RECORDS FOR THE TASK:
——

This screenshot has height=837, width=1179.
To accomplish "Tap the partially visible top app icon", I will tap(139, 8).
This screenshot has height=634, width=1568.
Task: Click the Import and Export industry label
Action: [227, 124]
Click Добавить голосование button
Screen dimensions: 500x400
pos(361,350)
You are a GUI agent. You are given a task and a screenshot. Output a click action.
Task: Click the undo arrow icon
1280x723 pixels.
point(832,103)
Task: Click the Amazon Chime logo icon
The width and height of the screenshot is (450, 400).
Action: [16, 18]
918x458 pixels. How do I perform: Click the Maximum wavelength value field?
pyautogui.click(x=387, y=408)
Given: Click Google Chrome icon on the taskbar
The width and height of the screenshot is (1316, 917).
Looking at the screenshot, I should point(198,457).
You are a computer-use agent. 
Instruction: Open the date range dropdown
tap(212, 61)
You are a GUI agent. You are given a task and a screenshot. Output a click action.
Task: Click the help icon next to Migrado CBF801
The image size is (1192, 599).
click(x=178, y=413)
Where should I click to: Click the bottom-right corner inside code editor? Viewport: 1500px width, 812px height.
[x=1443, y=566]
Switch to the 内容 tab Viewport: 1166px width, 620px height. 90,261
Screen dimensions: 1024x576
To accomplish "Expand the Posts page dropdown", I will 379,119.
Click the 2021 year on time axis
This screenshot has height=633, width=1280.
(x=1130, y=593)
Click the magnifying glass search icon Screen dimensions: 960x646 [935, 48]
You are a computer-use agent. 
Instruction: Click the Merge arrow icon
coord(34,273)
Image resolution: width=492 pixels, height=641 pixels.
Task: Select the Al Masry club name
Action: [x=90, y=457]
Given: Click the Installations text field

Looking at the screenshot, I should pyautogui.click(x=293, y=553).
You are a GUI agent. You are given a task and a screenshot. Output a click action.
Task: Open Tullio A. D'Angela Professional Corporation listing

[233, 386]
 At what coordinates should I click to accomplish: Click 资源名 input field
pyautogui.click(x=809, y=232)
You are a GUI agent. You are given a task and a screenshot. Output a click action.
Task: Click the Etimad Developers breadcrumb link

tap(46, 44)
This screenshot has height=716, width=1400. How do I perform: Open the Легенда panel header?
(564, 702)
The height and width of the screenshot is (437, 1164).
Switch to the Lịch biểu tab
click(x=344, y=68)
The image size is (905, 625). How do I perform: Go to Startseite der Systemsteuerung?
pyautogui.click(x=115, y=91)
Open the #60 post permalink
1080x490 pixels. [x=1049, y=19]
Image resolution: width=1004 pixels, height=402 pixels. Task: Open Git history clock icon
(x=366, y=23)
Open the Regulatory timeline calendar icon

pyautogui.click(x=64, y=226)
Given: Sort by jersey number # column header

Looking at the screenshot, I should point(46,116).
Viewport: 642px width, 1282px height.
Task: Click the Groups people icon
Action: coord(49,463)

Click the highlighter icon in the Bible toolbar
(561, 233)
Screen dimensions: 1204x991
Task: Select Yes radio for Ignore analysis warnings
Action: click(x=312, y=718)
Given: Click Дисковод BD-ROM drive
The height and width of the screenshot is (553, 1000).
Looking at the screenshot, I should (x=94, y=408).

——

TASK DIRECTIONS: Output the line containing "Instruction: Click the Merge arrow icon" and every line after it through the final line of the records above, exactly as written and nothing else.

RESPONSE TO THE EXERCISE:
Instruction: Click the Merge arrow icon
coord(34,273)
Image resolution: width=492 pixels, height=641 pixels.
Task: Select the Al Masry club name
Action: [x=90, y=457]
Given: Click the Installations text field

Looking at the screenshot, I should pyautogui.click(x=293, y=553).
You are a GUI agent. You are given a task and a screenshot. Output a click action.
Task: Open Tullio A. D'Angela Professional Corporation listing

[233, 386]
 At what coordinates should I click to accomplish: Click 资源名 input field
pyautogui.click(x=809, y=232)
You are a GUI agent. You are given a task and a screenshot. Output a click action.
Task: Click the Etimad Developers breadcrumb link

tap(46, 44)
This screenshot has height=716, width=1400. How do I perform: Open the Легенда panel header?
(564, 702)
The height and width of the screenshot is (437, 1164).
Switch to the Lịch biểu tab
click(x=344, y=68)
The image size is (905, 625). How do I perform: Go to Startseite der Systemsteuerung?
pyautogui.click(x=115, y=91)
Open the #60 post permalink
1080x490 pixels. [x=1049, y=19]
Image resolution: width=1004 pixels, height=402 pixels. Task: Open Git history clock icon
(x=366, y=23)
Open the Regulatory timeline calendar icon

pyautogui.click(x=64, y=226)
Given: Sort by jersey number # column header

Looking at the screenshot, I should point(46,116).
Viewport: 642px width, 1282px height.
Task: Click the Groups people icon
Action: coord(49,463)

Click the highlighter icon in the Bible toolbar
(561, 233)
Screen dimensions: 1204x991
Task: Select Yes radio for Ignore analysis warnings
Action: click(x=312, y=718)
Given: Click Дисковод BD-ROM drive
The height and width of the screenshot is (553, 1000).
Looking at the screenshot, I should (x=94, y=408).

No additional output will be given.